Il se paie le luxe d'être secondé par Guy Pearce, encore plus mauvais ici que Liam Neeson dans Men in Black : International; s'ils écopent à peu près du même rôle, il ajoute à sa composition désastreuse un soupçon de Michael Keaton dans Robocop, s'alignant sur la logique d'un scénario envieux de toutes les bonnes idées déjà sorties auparavant. Les souvenirs manipulés de Total Recall, l'esthétique et la présentation du trans-humanisme du Robocop de Padilha (oui, encore), l'espace blanc modélisable de Matrix : il pille sans vergogne un tas de références du cinéma de science-fiction (d'autres films qui ne le sont pas, aussi), comme si réunir tout un tas de bonnes idées en une seule mauvaise allait la rendre plus agréable.
Parce que le principe du long-métrage, déjà qu'il ne respire pas l'originalité, est abordé n'importe comment : entre la femme de Diesel et son retour en plein film qui ne sert à rien d'autre que confirmer des hypothèses de scénario, et afficher une dernière fois le naufrage du jeu d'acteur dramatique de la vedette, le développement anarchique et sans plan des autres humains avec implants robotiques (si ce n'est pour le méchant bras droit de Pearce qui reste méchant tout le long) et la gestion terrible de ses enjeux, Bloodshot se permet l'audace d'ajouter à son écriture déjà bordélique un comic-releef proprement imbuvable campé par Lamorne Morris et son jeu stéréotypé.
Ses blagues, on les prévoit; les coups de Diesel, on s'en moque; le charme de Gonzalez ne suffit plus à se détourner de la réalité : Bloodshot est bien une débâcle cinématographique totale bourrée d'effets spéciaux cheaps et d'un humour au rabais, proche des mauvaises comédies policières de la fin des années 90-début années 2000. Sa raison d'être, profondément mercantile et malhonnête, ne trouve aucune légitimité dans ses scènes d'action (pourtant son élément moteur) peu inspirées et mal filmés, cutées à l'extrême et peu mémorable.
On retiendra un ou deux money shots placés de façon opportuniste dans une scène d'action sous terre abusant de projection de poussière rouge au ralenti (seul effet à peu près nouveau qu'il tentera d'apporter), et surement pas le plagiat de mise en scène en plan-séquence numérique des affrontements dantesques entre aliens de Man of Steel. La photographie ne leur jamais honneur, entre ses teints gris bleutés et ses couleurs chaudes artificielles en fin de film, climax d'une niaiserie sans limite.

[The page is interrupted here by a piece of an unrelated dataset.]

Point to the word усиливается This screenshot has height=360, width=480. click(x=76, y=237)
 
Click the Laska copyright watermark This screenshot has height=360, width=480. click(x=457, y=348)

On peut en retirer du plaisir, de le voir s'évertuer à tout plagier sans jamais réussir, et se prendre à ce point au sérieux sans s'être jamais dit qu'il ne faisait rien de bien, à condition, bien sûr, de le prendre au second degré. Bloodshot s'apprécie difficilement seul : il nécessite, à la manière de ces daubes dantesques du cinéma d'action des années 80-90, de se trouver en présence d'une bande de potes ou d'au moins quelqu'un d'autre, et de surtout bien se préparer à l'idée de voir un nanar à 45 millions de dollars de budget.
Peut-être qu'en se disant cela, la douille de voir Valiant se ramasser dès leur premier essai passera un peu mieux.